“I wish I could tell my teenage self … not to worry what other people think,” say a multitude of voices in a poem-like interlude on Heavy Light, the seventh album from Meg Remy, a.k.a. U.S. Girls. The Polaris Prize–shortlisted musician turns to the essay form in her first book, in which she looks inward to examine her younger selves. Remy recalls and reclaims her experiences coming of age in a media-saturated U.S. and turns an unflinching eye on abuse, rape, and abortion.
In lyrical vignettes, Remy begins with “an age that feels too fresh for memory” (she is still in diapers), and a memory of a television falling on her: “Though I suffer no physical injury, I can never forget what I saw. The TV screen is made up of tiny shapes and lines working in tandem to create The Big Picture, like staring at the dog in the yard through the screen door.” Remy’s narration is simultaneously retrospective and immersive because of its playful associations and use of present tense, both of which careen us through time with ease.
Remy’s style surprises. She recalls her mom taking her to see a Beatles cover band in concert; her fangirl experiences are bordered by two footnotes, one of which is an anecdote from Irish musician Bob Geldof about seeing the Beatles perform: “I remember looking down at the cinema floor and seeing these rivulets of piss in the aisles. The girls were literally pissing themselves with excitement. So what I associate most with the Beatles is the smell of girls’ urine.” And on the next page, Remy grows up: “It wasn’t pee in my underwear.
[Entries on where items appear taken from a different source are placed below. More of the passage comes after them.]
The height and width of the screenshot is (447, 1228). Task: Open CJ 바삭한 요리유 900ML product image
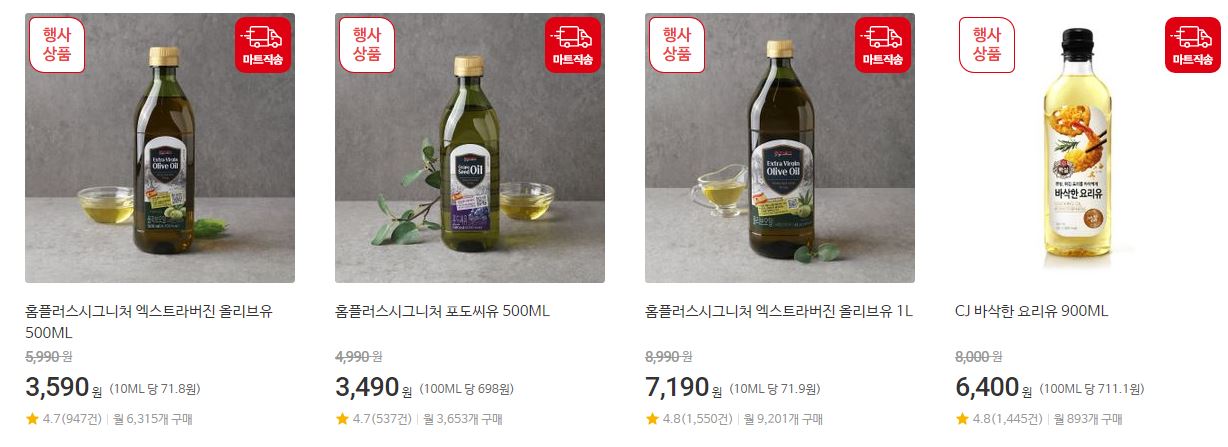(x=1090, y=148)
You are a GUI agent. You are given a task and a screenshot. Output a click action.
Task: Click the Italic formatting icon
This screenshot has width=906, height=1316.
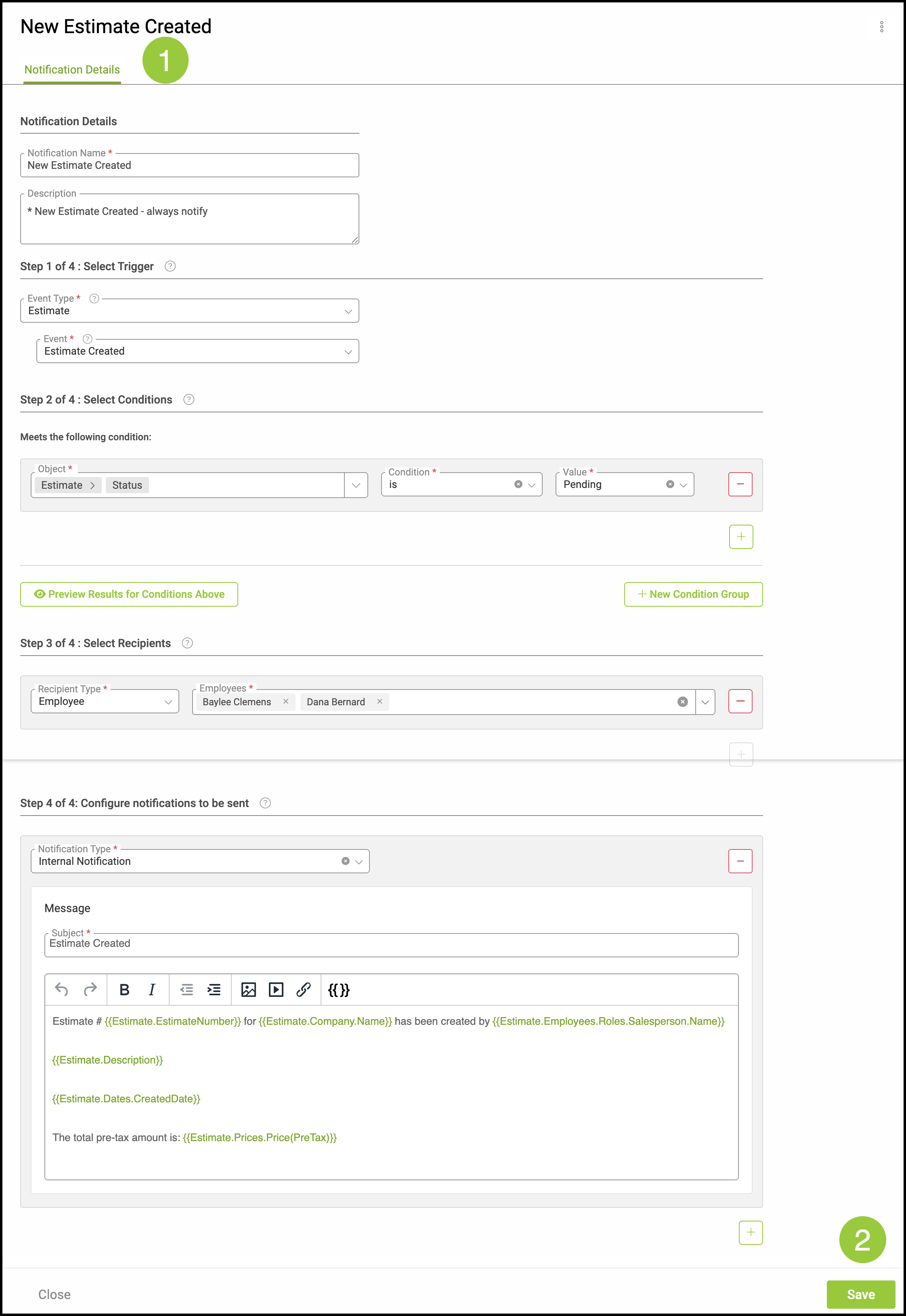click(151, 990)
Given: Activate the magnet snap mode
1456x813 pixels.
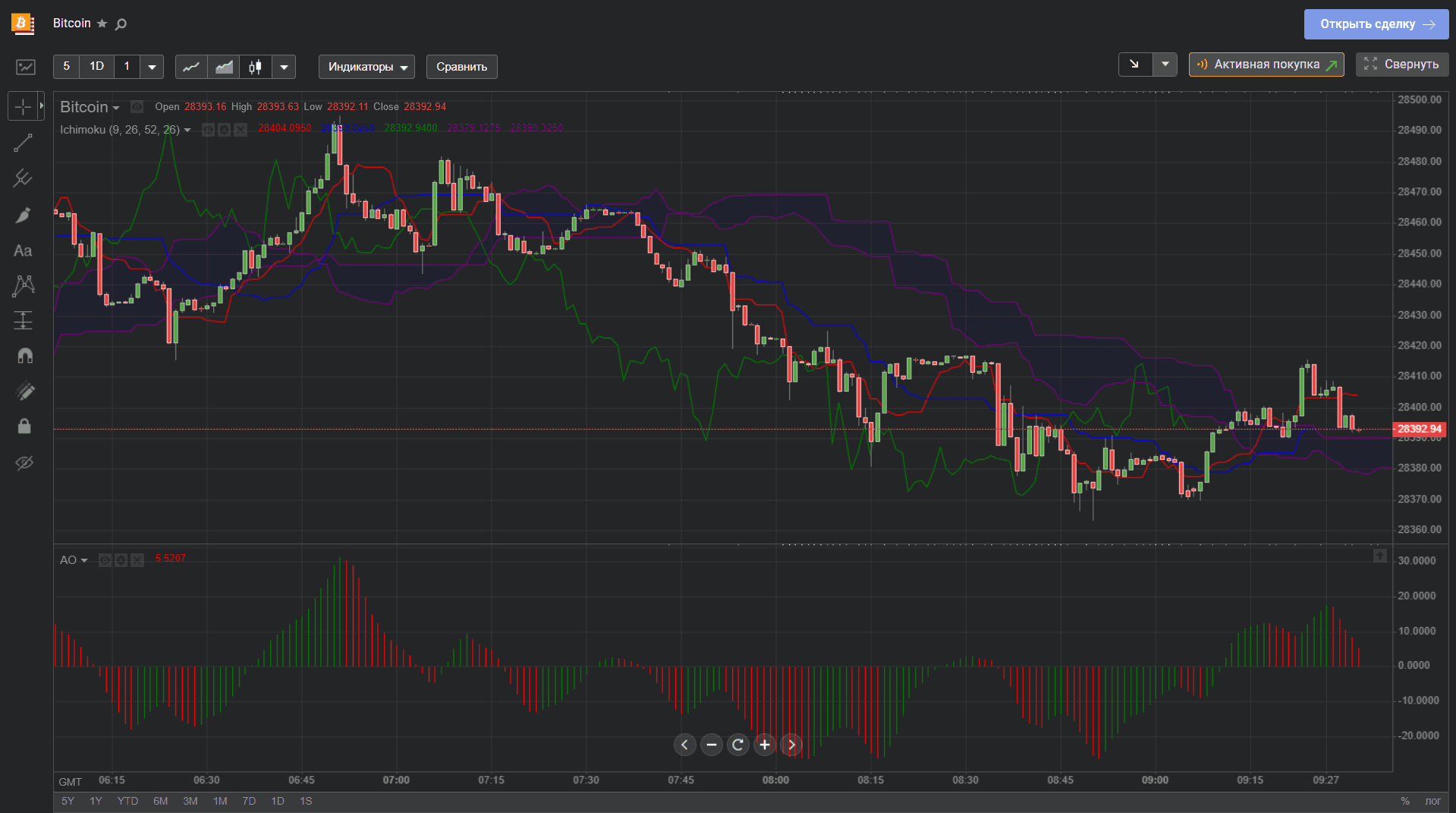Looking at the screenshot, I should [24, 355].

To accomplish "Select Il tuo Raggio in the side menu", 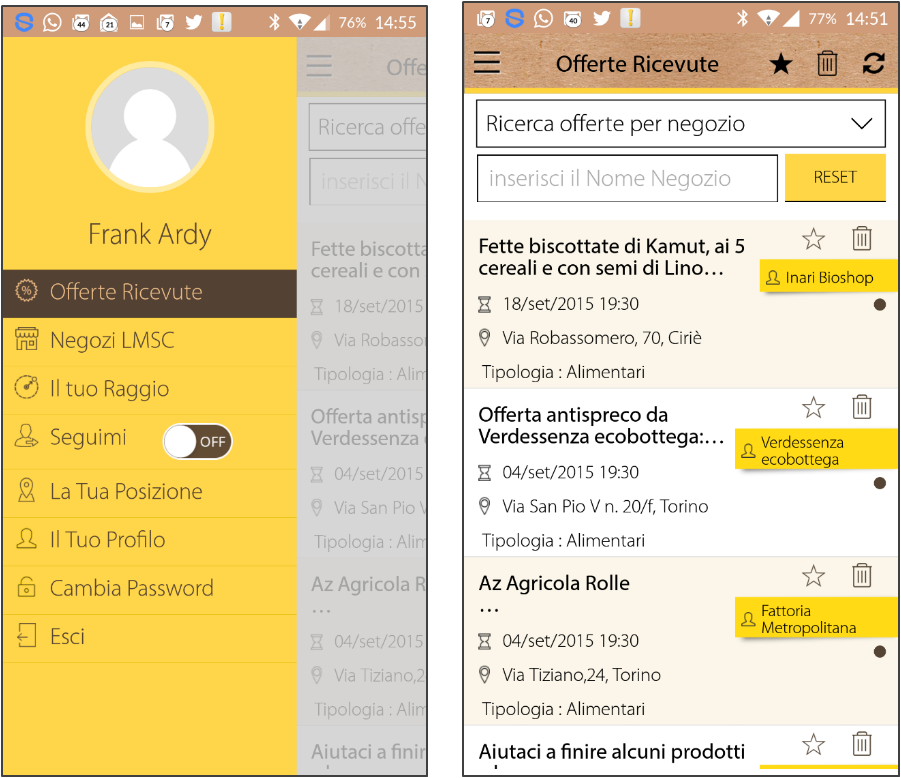I will [x=108, y=389].
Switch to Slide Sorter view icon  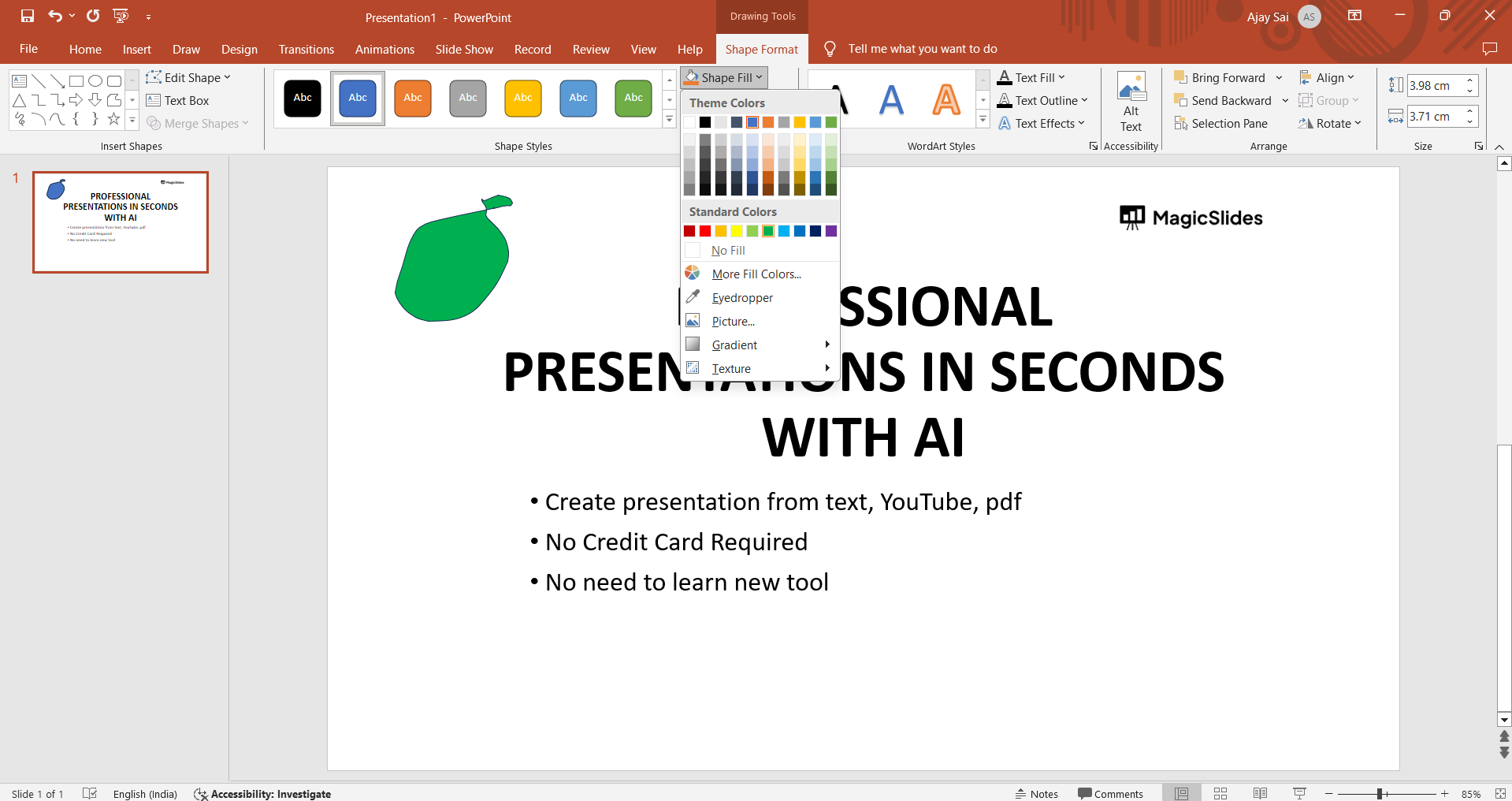click(x=1220, y=793)
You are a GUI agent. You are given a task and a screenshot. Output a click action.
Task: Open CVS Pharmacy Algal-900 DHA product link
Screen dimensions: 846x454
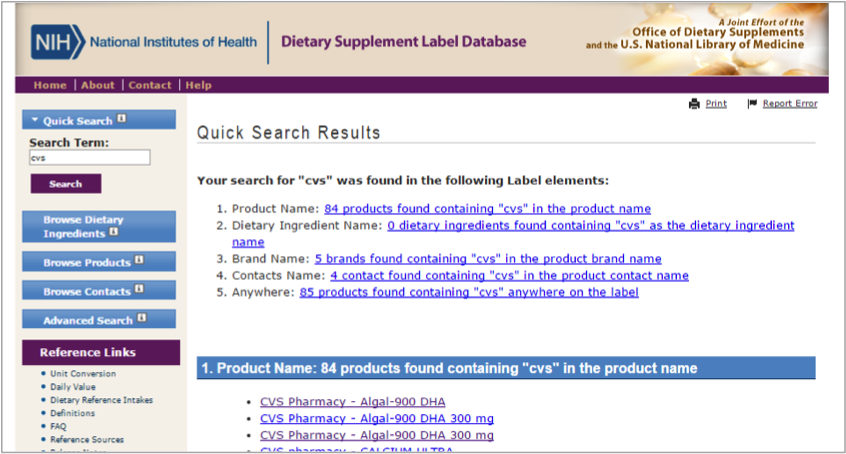(x=352, y=402)
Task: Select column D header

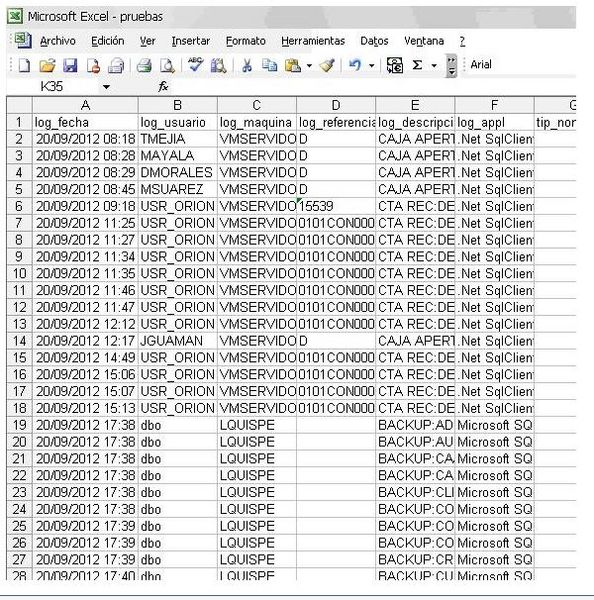Action: 336,105
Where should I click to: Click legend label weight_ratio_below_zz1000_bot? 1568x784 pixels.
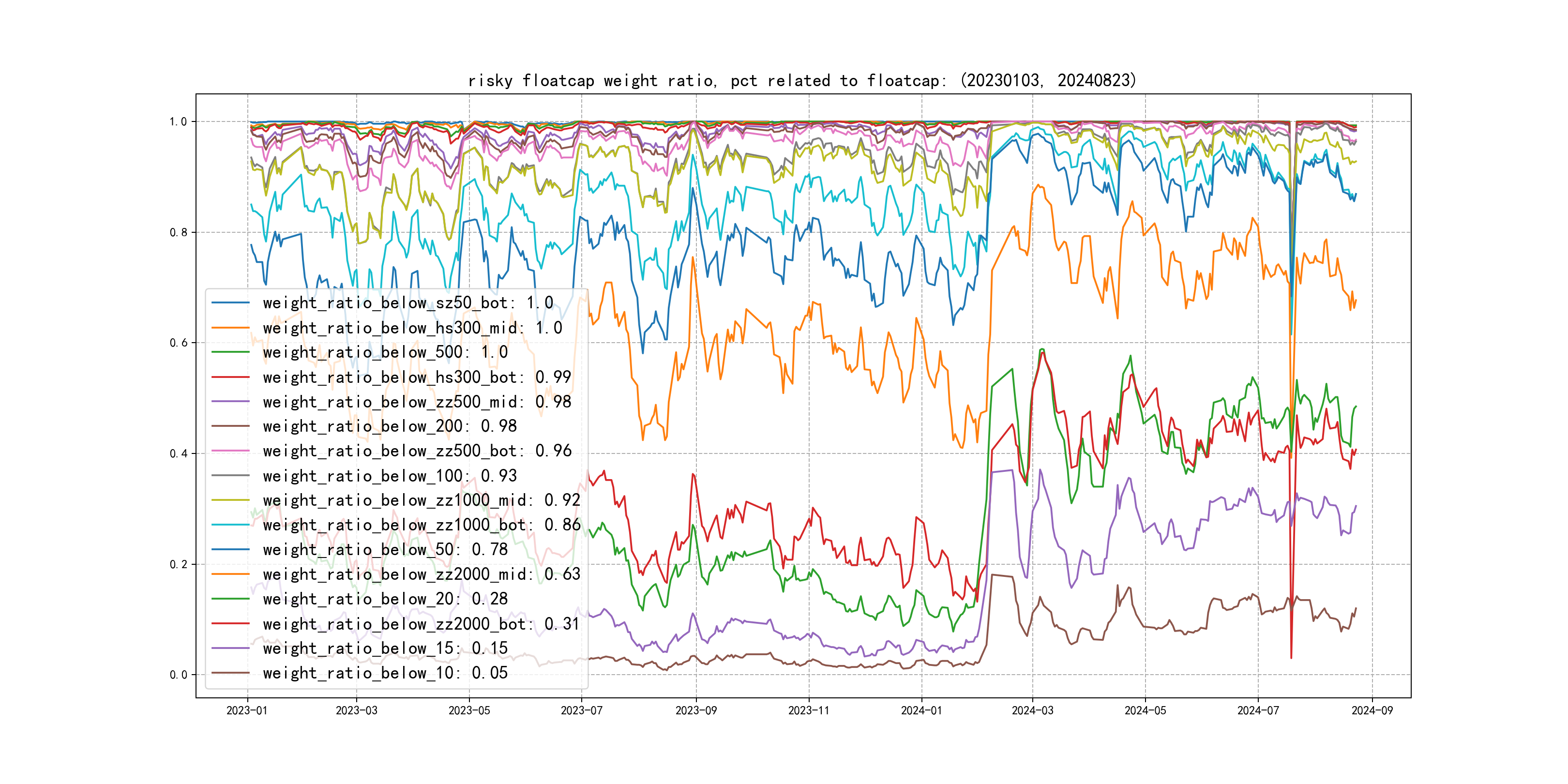421,525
It was blood.” This sentence receives a page to itself; the following page begins with the italicized scream, “You’re a woman!” – the transition neatly conveys Remy’s sarcastic humour.
A quarter of the way through the book, Remy offers an “Abridged List of Violence You Witnessed Between 2004 and 2012,” which takes stock of her experiences, including the man who pulled a knife at a record store, a pregnant woman who was shot multiple times, and a man who harasses her on the subway train. This inventory is written in spare prose, laying the groundwork for Remy’s harrowing experiences of rape and abuse.
Begin by Telling is a book that is deceptively light as a result of its minimalist style and Logan T. Sibrel’s trippy illustrations, but the stakes are clear. In “Phone Call – Summer Afternoon,” a conversation with Remy’s friend Kassie written like dialogue in a play, “Meg” says: “How do I tell a story I’ve never told out loud or even to myself? I mean, I’m not sure I can go there. It’s so painful. I worry people won’t believe me or that I’ll get sued.”
A far cry from trauma porn, Remy’s genre-bending narrative forms and explorations of female friendships recall the catharsis of Sheila Heti’s How Should a Person Be? as well as the hypercritical self-examinations of David Foster Wallace. Begin by Telling reminds us that the very act of telling one’s story can change one’s life.